The task :: Copy each line below that contains the word "what". Case matters, so only lines with that exact capitalization count.

Record excerpts ::
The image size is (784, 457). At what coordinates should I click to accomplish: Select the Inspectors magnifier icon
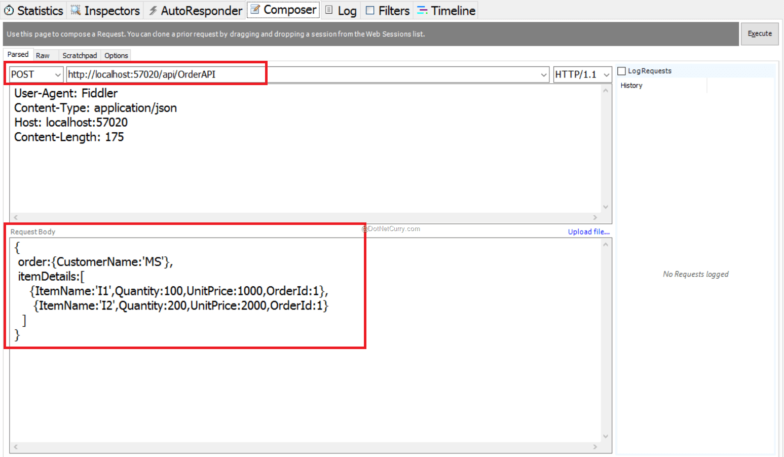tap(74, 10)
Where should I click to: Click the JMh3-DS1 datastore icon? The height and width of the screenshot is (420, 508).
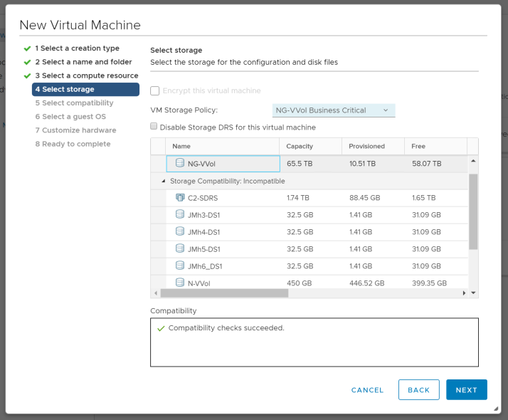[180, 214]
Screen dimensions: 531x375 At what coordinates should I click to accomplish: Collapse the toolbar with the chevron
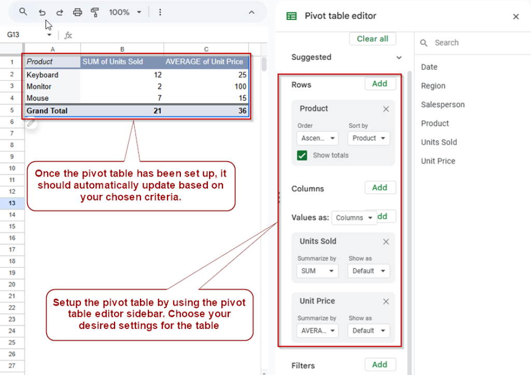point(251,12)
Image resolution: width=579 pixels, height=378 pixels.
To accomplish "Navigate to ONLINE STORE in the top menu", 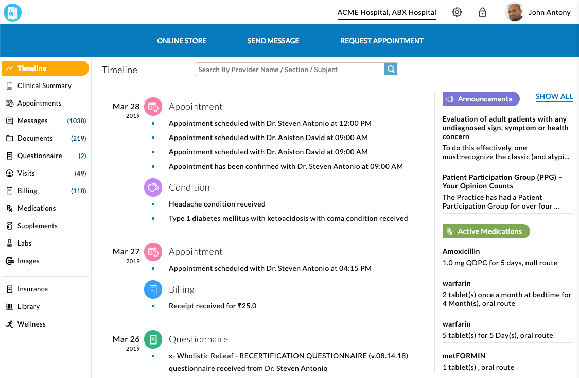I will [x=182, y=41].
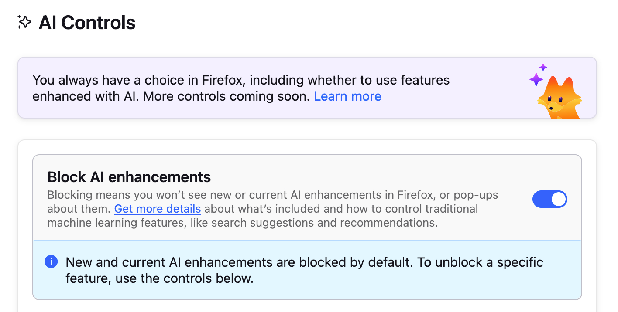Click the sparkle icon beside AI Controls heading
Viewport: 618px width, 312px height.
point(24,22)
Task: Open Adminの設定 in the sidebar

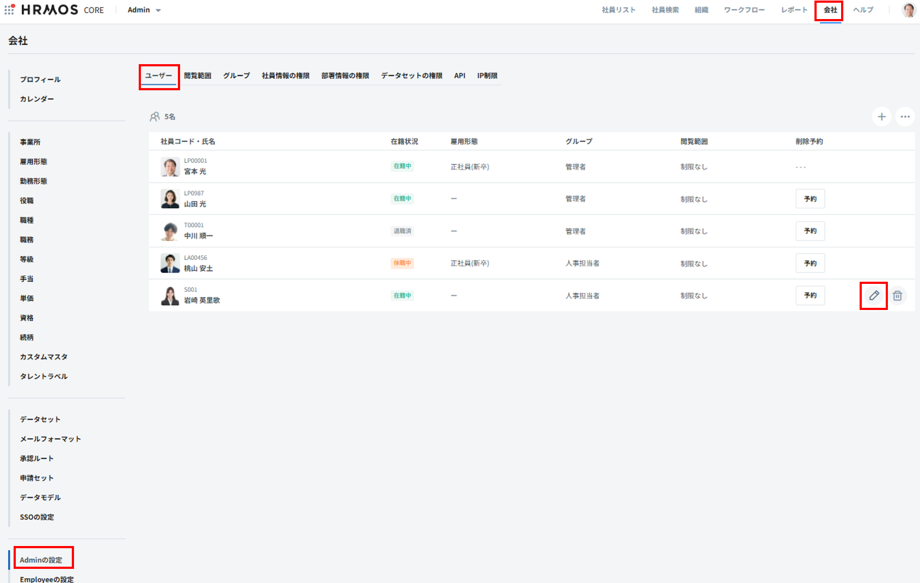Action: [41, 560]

Response to the task ::
The image size is (784, 457). At what coordinates should I click to accomplish: Select the Inspectors magnifier icon
Screen dimensions: 531x375 At what coordinates should I click to accomplish: Collapse the toolbar with the chevron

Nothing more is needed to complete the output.